# Working with Order Book Data

### Loading Libraries

In [1]:
# Numerical Computing
import numpy as np

# Data Manipulation
import pandas as pd

# Data Visualization
import seaborn as sns
import matplotlib.pyplot as plt
from matplotlib.ticker import FuncFormatter

# Warnings
import warnings

# File Path
import gzip
from pathlib import Path
from urllib.request import urlretrieve
from urllib.parse import urljoin

# Date & Time
from time import time
from datetime import timedelta

# Collections
from collections import namedtuple, Counter, defaultdict

# Operating System
import os
import shutil
from struct import unpack

In [2]:
%matplotlib inline

In [3]:
warnings.filterwarnings('ignore')

In [4]:
sns.set_style('whitegrid')

In [5]:
def format_time(t):
    """Return a formatted time string 'HH:MM:SS
    based on a numeric time() value"""
    m, s = divmod(t, 60)
    h, m = divmod(m, 60)
    return f'{h:0>2.0f}:{m:0>2.0f}:{s:0>2.0f}'

#### Set Data Paths

In [6]:
data_path = Path('data') 

itch_store = str(data_path / 'itch.h5')

order_book_store = data_path / 'order_book.h5'

date = '10302019'

### Build Order Book

In [7]:
stock = 'AAPL'

order_dict = {-1: 'sell', 1: 'buy'}

### Get All Messages for Given Stock

In [9]:
def get_messages(date, stock=stock):
    """Collect trading messages for given stock"""
    with pd.HDFStore(itch_store) as store:
        stock_locate = store.select('R', where='stock = stock').stock_locate.iloc[0]
        target = 'stock_locate = stock_locate'

        data = {}
        # Trading Message Types
        messages = ['A', 'F', 'E', 'C', 'X', 'D', 'U', 'P', 'Q']
        for m in messages:
            data[m] = store.select(m, where=target).drop('stock_locate', axis=1).assign(type=m)

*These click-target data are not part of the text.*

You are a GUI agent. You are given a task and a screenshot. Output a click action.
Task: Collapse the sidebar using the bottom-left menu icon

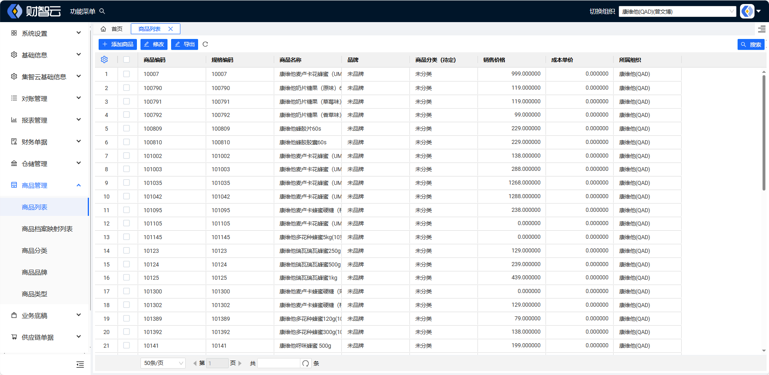[x=80, y=365]
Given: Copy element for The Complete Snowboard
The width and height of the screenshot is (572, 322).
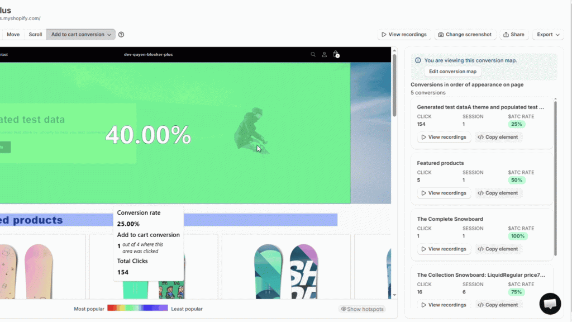Looking at the screenshot, I should [x=498, y=249].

    order_cols = ['order_reference_number', 'buy_sell_indicator', 'shares', 'price']
    orders = pd.concat([data['A'], data['F']], sort=False, ignore_index=True).loc[:, order_cols]

    for m in messages[2: -3]:
        data[m] = data[m].merge(orders, how='left')

    data['U'] = data['U'].merge(orders, how='left',
                                right_on='order_reference_number',
                                left_on='original_order_reference_number',
                                suffixes=['', '_replaced'])

    data['Q'].rename(columns={'cross_price': 'price'}, inplace=True)
    data['X']['shares'] = data['X']['cancelled_shares']
    data['X'] = data['X'].dropna(subset=['price'])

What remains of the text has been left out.